Is fashion liberating? Some say it encourages following the herd. But you won’t find a fashion victim on The Best Dressed List. That’s reserved for women who bend trends to fit their individual power, not the fashion police.
The history of feminism has been a story of good girls breaking rules and burning bras. We’ve always dressed, and undressed, for the revolution. So when The Sultanette learned of the exhibit, “French Fashion, Women & The First World War” at the Bard Graduate Center on New York’s Upper Westside, I put on my stilettos and sprinted across town for a look.
I had gotten a sneak preview at The National Arts Club in Gramercy Park, where co-curator, Maude Bass-Krueger, gave a lecture on the exhibit to the club’s dedicated followers of fashion. Illustrated with enticing images of the show’s vintage clothing, her presentation traced women’s emergence from suffocating layers of lacy feminine pretense to the satiny-sleek deconstructed look of the flapper.
The next Sunday, on one of those rare autumn weekends when New Yorker’s set aside their cell phones to commune with nature, I engaged in some Central Park reconnaissance on my way to the Bard Gallery for a walk through wartime France.
Colette was there to greet me. “War?” the exhibit quoted her as saying in August, 1914. “Until the end of last month it was just a word, impossibly grandiose.” Added to the shock, the opening salvo of World War One fell in the middle of the Paris fashion shows. War is hell.

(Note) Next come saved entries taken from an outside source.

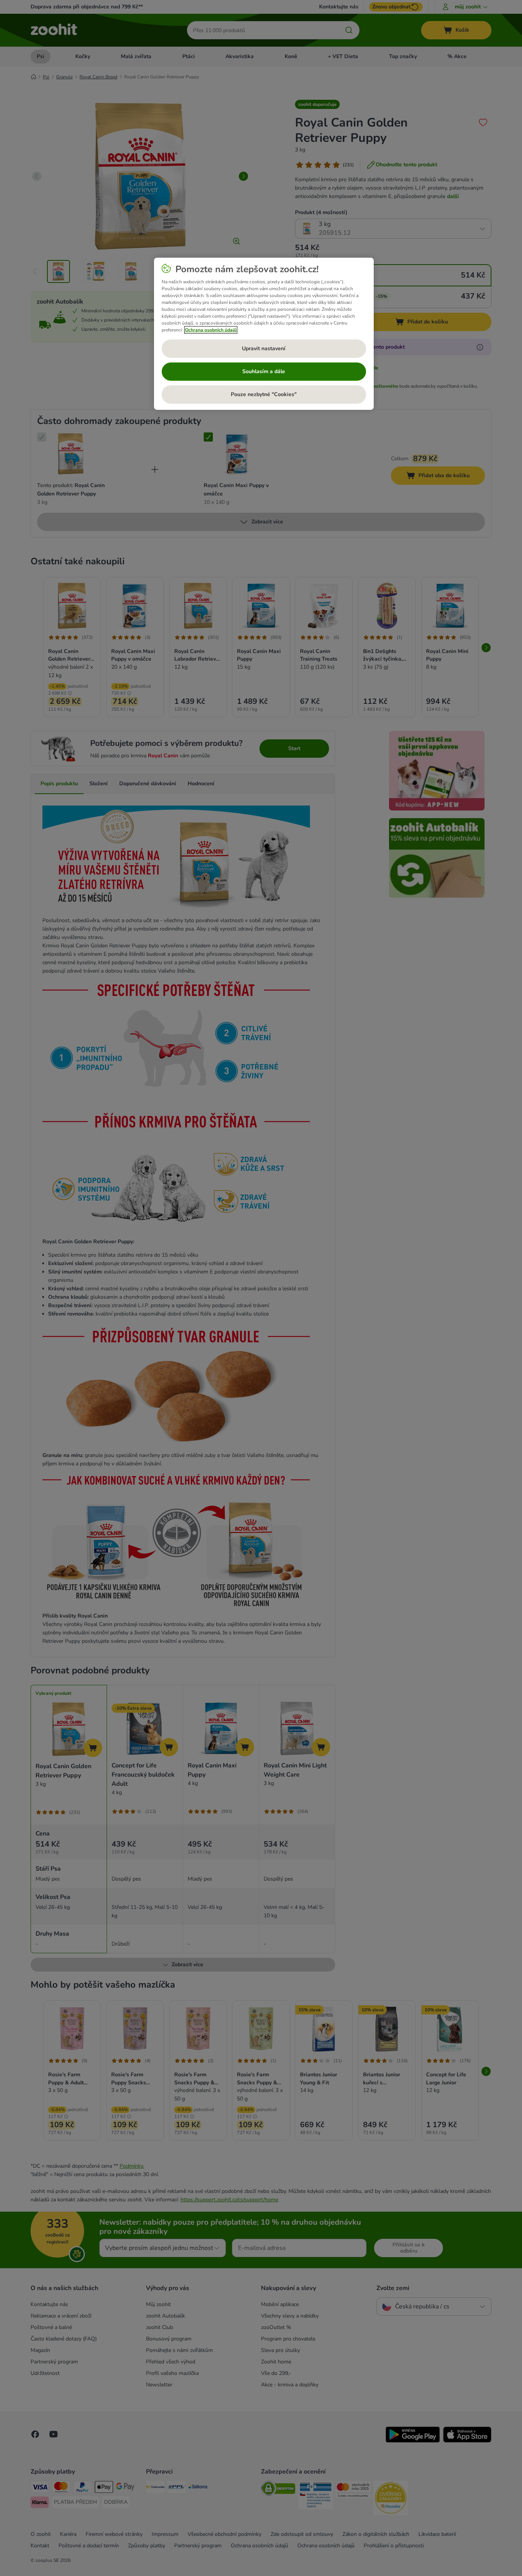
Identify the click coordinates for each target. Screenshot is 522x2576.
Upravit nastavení (263, 348)
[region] (264, 334)
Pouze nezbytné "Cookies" (264, 394)
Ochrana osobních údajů (211, 330)
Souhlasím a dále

Over three floors, the exhibit demonstrates how the French fashion industry fought to maintain its premiere position throughout the war. Movie theatres were closed but fashion houses remained open. Couturiers like Paul Poiret were mobilized but he continued to take care of business from the front.
The prewar “lampshade” look was replaced with a less restricting crinolline de guerre. And because a woman of means was no longer expected to change five times a day to accommodate wardrobe-prescribed activities, the tailored suit was born.
As the war slogged on, the slaughter climbed to horrific numbers, morale hit bottom, and the economy took a dive, the fashion and textile industry prevailed, employing one-third of the working population. When the Germans tried to appropriate France’s fashion sovereignty with counterfeit magazines featuring looks stolen from Parisian fashion designers, the attempt was met with caricature and derision.
The war also launched the couture career of a little-known hat designer whose millinery store on the rue Cambon had begun to attract attention. When her loyal clientele encouraged her to design clothing for them, Coco Chanel’s smart, practical wool jersey creations made a splash in her first boutiques at Deauville and Biarritz.
But the real impact of the war on French women began when the war ended. “In one week Paris was a changed city,” the exhibit quotes British socialite Lady Duff Cooper. “The streets were full of women dressed in black.”
The war had left 600,000 French women widowed but it had also claimed 1.3 million soldiers. While the traditional mourning period had lasted up to two years – the widow shrouded in black until a three-month “half-mourning” period allowed for some white clothing and jewelry – it was time to repopulate.
No longer needed in munitions factories, it was now a woman’s patriotic duty to be a baby factory. “France needs children,” reads a poster in the exhibit for National Day for Mothers of Large Families. Get back on the market asap was the message, but not too enthusiastically. If a woman appeared too available she was known as a “bad widow” or worse, a “merry widow.”
But not all French women were ready to report to the baby production line after a whiff of freedom. And this might be when women and fashion became most complicit. The Roaring Twenties, known in France as the Années Folles (Crazy Years) was as much female statement as fashion statement.
“Fashion now favored androgyny,” the exhibit notes, “and encouraged women to deemphasize their hips and breasts. The image of the ‘garconne’ became the template for the modern woman, who was to be both sexually and economically independent.” Suffrage was yet to come but women were voting for their freedom – from acres of lace and multiple daily costumes changes to a look that fit new life choices.
It took a war to change women’s fashions and attitudes. And now we can change our morals, our partners, and our sexuality. It doesn’t take the latest Chanel for that. It takes courage to be who you are. To ignore the voices that still inveigle and coddle us to comply. So what are you wearing to the rest of your life? C’est la guerre. Are you dressed for it?
“French Fashion, Women & The First World War” runs from September 5, 2019 to January 5, 2020 at The Bard Graduate Center Gallery, 18 West 86th Street, New York City.